Baden Powell, el fundador de los scouts, se basó en el libro de Rudyard Kipling para crear la rama menor de los scouts llamada "Manada". Así, cada uno de los adultos que están frente a los niños tienen el nombre de alguno de los personajes del libro.

Akela era el sabio Viejo Lobo, cabeza de la Manada, que presidía el Consejo de la Roca y vigilaba a los lobos pequeños para que observaran la ley de la Manada. Era como el hombre maduro que enseña a los jóvenes lo que deben hacer para conservarse fuertes y útiles. Todos los Lobos lo respetaban, admiraban y seguían ya que por su fuerza e inteligencia ningún lobo se atrevía a desafiarlo.
Akela, es la palabra india que significa el que está solo, hecho que se reflejaba en su posición solitaria, sobre la Roca del consejo.

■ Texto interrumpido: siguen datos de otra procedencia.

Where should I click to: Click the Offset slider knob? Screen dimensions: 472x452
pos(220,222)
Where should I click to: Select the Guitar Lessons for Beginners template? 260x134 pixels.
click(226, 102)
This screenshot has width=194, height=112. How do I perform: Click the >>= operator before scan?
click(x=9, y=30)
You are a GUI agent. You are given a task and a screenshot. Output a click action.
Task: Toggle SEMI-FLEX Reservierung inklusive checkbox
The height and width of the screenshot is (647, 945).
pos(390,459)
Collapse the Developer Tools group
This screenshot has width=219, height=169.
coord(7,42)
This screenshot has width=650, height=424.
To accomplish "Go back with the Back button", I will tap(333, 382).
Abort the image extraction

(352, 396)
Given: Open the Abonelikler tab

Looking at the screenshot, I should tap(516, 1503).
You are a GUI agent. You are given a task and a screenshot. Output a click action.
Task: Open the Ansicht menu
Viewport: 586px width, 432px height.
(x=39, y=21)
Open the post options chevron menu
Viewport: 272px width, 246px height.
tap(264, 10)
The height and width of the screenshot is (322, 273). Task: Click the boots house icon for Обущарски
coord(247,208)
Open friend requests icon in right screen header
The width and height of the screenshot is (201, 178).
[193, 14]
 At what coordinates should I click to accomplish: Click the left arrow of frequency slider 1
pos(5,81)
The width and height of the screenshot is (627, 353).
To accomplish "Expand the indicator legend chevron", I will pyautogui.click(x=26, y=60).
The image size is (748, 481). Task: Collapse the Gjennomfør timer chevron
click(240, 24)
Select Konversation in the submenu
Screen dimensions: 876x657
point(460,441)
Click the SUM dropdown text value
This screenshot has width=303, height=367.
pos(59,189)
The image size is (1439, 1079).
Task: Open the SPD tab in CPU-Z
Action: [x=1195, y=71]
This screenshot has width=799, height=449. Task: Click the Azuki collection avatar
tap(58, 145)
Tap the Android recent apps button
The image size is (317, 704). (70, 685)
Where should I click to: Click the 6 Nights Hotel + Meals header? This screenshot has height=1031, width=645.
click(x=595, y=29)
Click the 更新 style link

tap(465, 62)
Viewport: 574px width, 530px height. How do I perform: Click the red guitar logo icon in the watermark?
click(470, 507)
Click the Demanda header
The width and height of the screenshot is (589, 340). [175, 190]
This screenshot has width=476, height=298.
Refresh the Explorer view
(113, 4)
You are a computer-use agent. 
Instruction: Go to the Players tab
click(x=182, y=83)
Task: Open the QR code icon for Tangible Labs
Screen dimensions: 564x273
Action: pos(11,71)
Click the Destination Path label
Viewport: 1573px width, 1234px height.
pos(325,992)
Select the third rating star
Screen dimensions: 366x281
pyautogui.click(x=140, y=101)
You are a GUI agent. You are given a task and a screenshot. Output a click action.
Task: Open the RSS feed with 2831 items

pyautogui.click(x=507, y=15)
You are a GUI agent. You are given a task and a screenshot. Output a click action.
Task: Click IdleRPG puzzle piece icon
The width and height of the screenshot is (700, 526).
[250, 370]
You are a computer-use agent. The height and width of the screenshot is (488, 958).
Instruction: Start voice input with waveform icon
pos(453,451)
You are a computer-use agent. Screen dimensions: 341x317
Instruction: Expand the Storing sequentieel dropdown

Aun cuando en nuestra tarea de dirigentes no todos llevamos el apodo de "Akela" (generalmente uno de los dirigentes de "Lobatos" es llamado así), en algún momento de nuestro trabajo con los muchachos sentimos que mucha gente confía en nosotros, muchos jóvenes creen en todas nuestras palabras y nos seguirían donde fuera. En esos momentos nuestros actos requieren un poco de la sabiduría, paciencia, liderazgo y responsabilidad que posee este personaje de "El Libro de la Selva"

La progresión en la manada tiene la misma estructura que en el resto de las secciones, dividiéndose en tres etapas (integración, participación y animación) las cuales irá completando a su ritmo, de manera individual.
La primera etapa, de integración, tiene como objetivo conocer básicamente la actividad y el sentido de la manada, además de a sus componentes. Se denomina HUELLA DE AKELA porque es el personaje que representa la integración de los lobeznos en el Pueblo Libre que conforma la manada.